6 thoughts on “The Playing Fields

  1. Why an either or on Love and Movement? To me Love is Change or movement in action, always new and alive, resilient. Am I not understanding what your implying by this decisive cut and separating out between love and movement? To be static and planted does not imply no movement, but in the sense of plants that move toward the sun their love of warmth and light which nurtures them and gives them sustenance, etc. All is in motion and metamorphosis… becoming… or becoming-other rather than some solid substantive thing or sense of unchanging element of self etc.

    • Interesting. I received a similar question from a friend listening to this one yesterday. I am connecting “movement” to a particular type of movement mentioned at the beginning of the poem, one in which a person continues to move through life while leaving everything behind and at the same time does not consider the consequences that this movement has on others and on the personal “soul”. Of course movement can exist in love as you described by providing warmth and growth and positive development of self. Thanks for the awesome comment!

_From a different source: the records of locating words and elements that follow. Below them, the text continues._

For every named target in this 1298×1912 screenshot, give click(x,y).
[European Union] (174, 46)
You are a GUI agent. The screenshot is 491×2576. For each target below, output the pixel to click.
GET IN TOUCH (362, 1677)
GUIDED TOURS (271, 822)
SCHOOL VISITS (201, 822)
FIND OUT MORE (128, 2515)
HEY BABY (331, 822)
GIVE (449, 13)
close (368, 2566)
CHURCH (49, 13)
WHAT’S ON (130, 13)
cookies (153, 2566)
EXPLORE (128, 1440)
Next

      • Ah, ok… then for you there is either an eternal or mortal soul within your thinking? Either Christian or Greek or? True, I grew up on a protestant household and was actually a complete radical Christian at one time, a proselytizer etc. or evangelist to be point blank. But war, love, life… etc. changed all that and I began asking questions of my elders in these traditions of which they could no give me answer, nor did they recommend me moving outside their creeds and enforced mental prisons. To do so they told me would to be tread in dark waters…

        Well, I’m a member of the dark water gang… figuratively 🙂 I stepped free of organized religion ages ago, went down another path that brought me to the door of poetry and literature, philosophy and history… the human world of the humanist traditions. And, although I’m no longer a humanist, per se either, and more of what my friend Tim Morton defines as dark ecology I’m a creature that like Keats defined the term negative capability… stands in the midst of things without reaching after fact or reason … instead I let everything tell its own story, let it be in its own being or becoming … allow it a voice within my poetry that may or may not be human. In some ways Robinson Jeffers Inhumanist poetry informs my vision… but his notion of inhumanism is not to be “inhuman” as in alien or dispirited and machinic, etc. but to acknowledge all the vast cosmic energies around us of which we in our limited capacities reduce and try to master rather than allow a place in our lives without our reductionary ploys and subterfuges.

        Hope that made sense?

      • Wow! You have truly had a fascinating journey in your life and mind, Craig. And have presented many intriguing things to consider. If one searches for fact or reason through the various connections one makes through experience, is this somehow reductionary or does it devalue the experience itself? I feel like this is the ultimate form of being human—to not be reductionary in your body and mind. And to encompass the energies present in this world both in human and non-human form. This, by default, leads to a form of humanism…no?…wherein one develops an intense empathy for all around him/her.

        In terms of the eternal nature of the soul, hmmmmm. My heart wants to believe that, eternally, there will be a perfect justice and contentment for all who have experienced oppression or injustice throughout their lives. This is my hope, at least…(and not coming from the Judeo-Christian tradition :))

      • Instead of reason I’d place Imagination as in William Blake at the center or core… reason is limited to the known and circumference of the eye, whereas Imagination is unbounded and unrestricted to any specific modality of being. As for “soul” … I leave that to others to question or deny. Since its not an aspect of physicality, then for me it is a metaphor for certain tendencies, as you surmise of traditions that have so overburdened its coinage that its difficult to turn it toward other uses… so who can say? Not me… I’ll remain in the darkness like unto Paul’s dark mirror parable… 🙂

      • Well said. For me, I would say it is mind (imagination), physicality (body) and soul (the holistic and spiritual person to universe experiences) and how they connect that I seek an understanding of to create poetry. It’s interesting that the soul is often defined as something separate from the body.

        Thanks again for your comments. Look forward to more of your writing and thoughts in the future.